Case files will be maintained by the SHARE Advisor and will be destroyed five years after the most recent activity in relation to the file. However, records concerning the numbers and types of cases and the resolution of cases can be kept after five years provided these records do not contain personal identifiers.
The SHARE Advisor will maintain annual statistics on reported incidents of sexual violence on campus for the purposes of community education and any legislated reporting that may be required. This data will never include any information that would identify any member of the Mount Allison community.
9. POLICY REVIEW
This policy and associated procedures will be consistent with current best practices across Canada. To maintain this policy’s currency and relevance, this policy will be reviewed every 4 years, or more frequently when relevant social, resource, or legal changes otherwise warrant an update. The Vice-President International and Student Affairs will initiate review of the policy. Feedback or questions about this policy may be sent to SHARE@mta.ca
Mount Allison wishes to acknowledge the following, whose related expertise, policies, and procedures provided background and a foundation in best practices that assisted in the development of this policy:
Dalhousie University. (2018) Sexualized Violence Policy.

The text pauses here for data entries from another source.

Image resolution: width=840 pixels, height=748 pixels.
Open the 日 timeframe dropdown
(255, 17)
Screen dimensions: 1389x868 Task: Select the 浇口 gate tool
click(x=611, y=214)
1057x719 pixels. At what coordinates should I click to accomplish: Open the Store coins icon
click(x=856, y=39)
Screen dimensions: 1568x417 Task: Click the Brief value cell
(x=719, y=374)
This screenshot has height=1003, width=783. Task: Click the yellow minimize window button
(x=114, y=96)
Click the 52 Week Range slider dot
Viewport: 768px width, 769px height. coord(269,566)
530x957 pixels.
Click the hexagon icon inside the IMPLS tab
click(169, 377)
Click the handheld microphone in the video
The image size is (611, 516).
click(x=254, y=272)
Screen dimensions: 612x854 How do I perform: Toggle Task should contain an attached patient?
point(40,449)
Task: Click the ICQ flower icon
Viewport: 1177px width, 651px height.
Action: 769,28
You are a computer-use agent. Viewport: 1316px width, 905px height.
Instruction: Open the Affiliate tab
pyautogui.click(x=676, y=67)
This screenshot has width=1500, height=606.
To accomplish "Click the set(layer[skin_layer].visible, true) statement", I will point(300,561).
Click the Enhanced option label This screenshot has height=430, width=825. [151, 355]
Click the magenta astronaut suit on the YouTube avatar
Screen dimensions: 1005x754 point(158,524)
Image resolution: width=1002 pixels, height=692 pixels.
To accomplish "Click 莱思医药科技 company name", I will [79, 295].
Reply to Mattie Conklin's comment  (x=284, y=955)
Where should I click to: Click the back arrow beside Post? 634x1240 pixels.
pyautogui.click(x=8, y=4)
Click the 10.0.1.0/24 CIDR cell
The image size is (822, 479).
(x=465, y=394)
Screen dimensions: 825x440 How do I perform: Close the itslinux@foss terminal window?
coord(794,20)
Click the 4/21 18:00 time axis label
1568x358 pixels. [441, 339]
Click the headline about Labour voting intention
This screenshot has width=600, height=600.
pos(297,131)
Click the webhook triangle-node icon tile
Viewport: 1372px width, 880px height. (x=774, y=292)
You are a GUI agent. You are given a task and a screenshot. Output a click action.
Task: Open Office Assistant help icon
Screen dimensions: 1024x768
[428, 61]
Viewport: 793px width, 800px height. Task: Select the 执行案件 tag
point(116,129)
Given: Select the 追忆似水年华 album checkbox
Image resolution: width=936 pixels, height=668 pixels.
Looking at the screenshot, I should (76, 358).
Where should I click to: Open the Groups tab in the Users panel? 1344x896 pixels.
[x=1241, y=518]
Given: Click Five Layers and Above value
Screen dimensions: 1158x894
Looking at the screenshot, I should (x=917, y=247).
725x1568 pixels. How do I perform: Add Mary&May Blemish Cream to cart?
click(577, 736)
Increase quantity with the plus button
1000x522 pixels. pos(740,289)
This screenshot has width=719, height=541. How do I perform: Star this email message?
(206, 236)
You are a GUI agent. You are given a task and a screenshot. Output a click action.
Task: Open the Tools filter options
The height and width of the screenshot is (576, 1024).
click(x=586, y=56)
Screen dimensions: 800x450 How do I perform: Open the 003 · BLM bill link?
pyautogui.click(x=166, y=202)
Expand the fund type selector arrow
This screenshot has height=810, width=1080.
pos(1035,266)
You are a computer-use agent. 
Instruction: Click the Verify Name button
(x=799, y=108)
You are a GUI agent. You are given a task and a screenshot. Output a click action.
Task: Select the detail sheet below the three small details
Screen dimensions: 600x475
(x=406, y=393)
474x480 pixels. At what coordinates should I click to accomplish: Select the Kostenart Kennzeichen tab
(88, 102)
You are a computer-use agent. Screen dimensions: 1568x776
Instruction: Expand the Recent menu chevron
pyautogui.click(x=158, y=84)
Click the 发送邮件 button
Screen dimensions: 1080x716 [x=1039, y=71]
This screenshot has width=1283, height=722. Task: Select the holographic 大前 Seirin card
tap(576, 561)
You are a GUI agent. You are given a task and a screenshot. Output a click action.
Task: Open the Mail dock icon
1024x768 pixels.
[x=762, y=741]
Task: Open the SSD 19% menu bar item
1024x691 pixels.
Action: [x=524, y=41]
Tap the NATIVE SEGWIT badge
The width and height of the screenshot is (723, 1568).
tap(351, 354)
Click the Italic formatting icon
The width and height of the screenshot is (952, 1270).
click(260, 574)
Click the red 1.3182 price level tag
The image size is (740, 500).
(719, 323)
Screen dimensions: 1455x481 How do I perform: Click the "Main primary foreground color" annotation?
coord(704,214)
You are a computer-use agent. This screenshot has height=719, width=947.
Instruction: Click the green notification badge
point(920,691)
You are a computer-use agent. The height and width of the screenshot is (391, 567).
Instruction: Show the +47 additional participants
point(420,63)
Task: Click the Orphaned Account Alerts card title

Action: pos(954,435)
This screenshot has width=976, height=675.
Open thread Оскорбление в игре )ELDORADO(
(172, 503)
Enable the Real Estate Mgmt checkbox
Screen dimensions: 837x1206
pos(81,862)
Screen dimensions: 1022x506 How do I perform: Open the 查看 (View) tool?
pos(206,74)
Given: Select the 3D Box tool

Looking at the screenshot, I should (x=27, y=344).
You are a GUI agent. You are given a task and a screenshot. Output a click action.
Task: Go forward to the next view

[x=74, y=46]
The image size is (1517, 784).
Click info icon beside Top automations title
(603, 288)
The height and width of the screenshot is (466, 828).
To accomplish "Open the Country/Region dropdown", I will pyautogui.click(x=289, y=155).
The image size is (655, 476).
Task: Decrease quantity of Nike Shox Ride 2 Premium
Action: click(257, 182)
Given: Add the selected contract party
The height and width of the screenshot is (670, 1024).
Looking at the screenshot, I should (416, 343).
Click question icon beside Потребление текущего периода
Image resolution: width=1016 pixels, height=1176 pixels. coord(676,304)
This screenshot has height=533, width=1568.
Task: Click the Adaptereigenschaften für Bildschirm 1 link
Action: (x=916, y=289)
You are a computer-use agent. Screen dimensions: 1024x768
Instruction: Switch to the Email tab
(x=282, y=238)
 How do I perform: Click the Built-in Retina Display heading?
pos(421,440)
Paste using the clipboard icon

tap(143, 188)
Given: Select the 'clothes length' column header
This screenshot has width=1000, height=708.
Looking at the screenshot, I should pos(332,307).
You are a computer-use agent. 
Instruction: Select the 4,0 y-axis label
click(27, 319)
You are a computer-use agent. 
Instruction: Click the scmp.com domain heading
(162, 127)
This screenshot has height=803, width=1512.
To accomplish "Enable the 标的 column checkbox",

Human Rights Act of New Brunswick. Human Rights Act, RSNB 2011, c 171
Ontario Tech University (April 2019). Student Sexual Violence Policy and Procedures.
Ontario Women’s Directorate. (2013). Developing a Response to Sexual Violence: A Resource Guide For Ontario’s Colleges and Universities
Sexual Violence New Brunswick.
St. Thomas University. (2015). Policy on Sexual Violence.
Saint Mary’s University. (2015). Sexual Assault Policy and Procedures (August 2015).
This policy also acknowledges the employees and students involved in a comprehensive review of the policy in 2019. This review included consultations with all campus constituencies, including all employee and student unions, interest groups, relevant Committees of the Board of Regents, and a comprehensive scan of university policies across Canada.
Principles of Consent
Mount Allison University through the efforts of SHARE and its partners will promote the following principles related to consent:
- Consent is active, not passive or silent.
- Consent cannot be obtained through threats, coercion, deception or fraud.
- Consent can be revoked at any time.
- Consent cannot be obtained through threats, coercion, or other forms of control and intimidation, which includes coercion through abuse of a position of trust, power, or authority
- Consent cannot be obtained if one party abuses a position of power, trust, or authority.
- It is the responsibility of the person who wants to engage in physical contact or sexual activity to make sure that they have consent from the other person(s) involved.
- Consent to one sexual act does not constitute or imply consent to a different sexual act.
- Consent is required regardless of the parties’ relationship status or sexual history together.
- Consent cannot be given by a person who is incapacitated by alcohol or drugs, or who is unconscious or otherwise lacks the capacity to give consent.
- If a complainant's judgement is impaired, consent is not valid.
- If the accused’s judgement is impaired, such that they are lead to believe that there was consent, consent is not valid and impairment is not an excuse.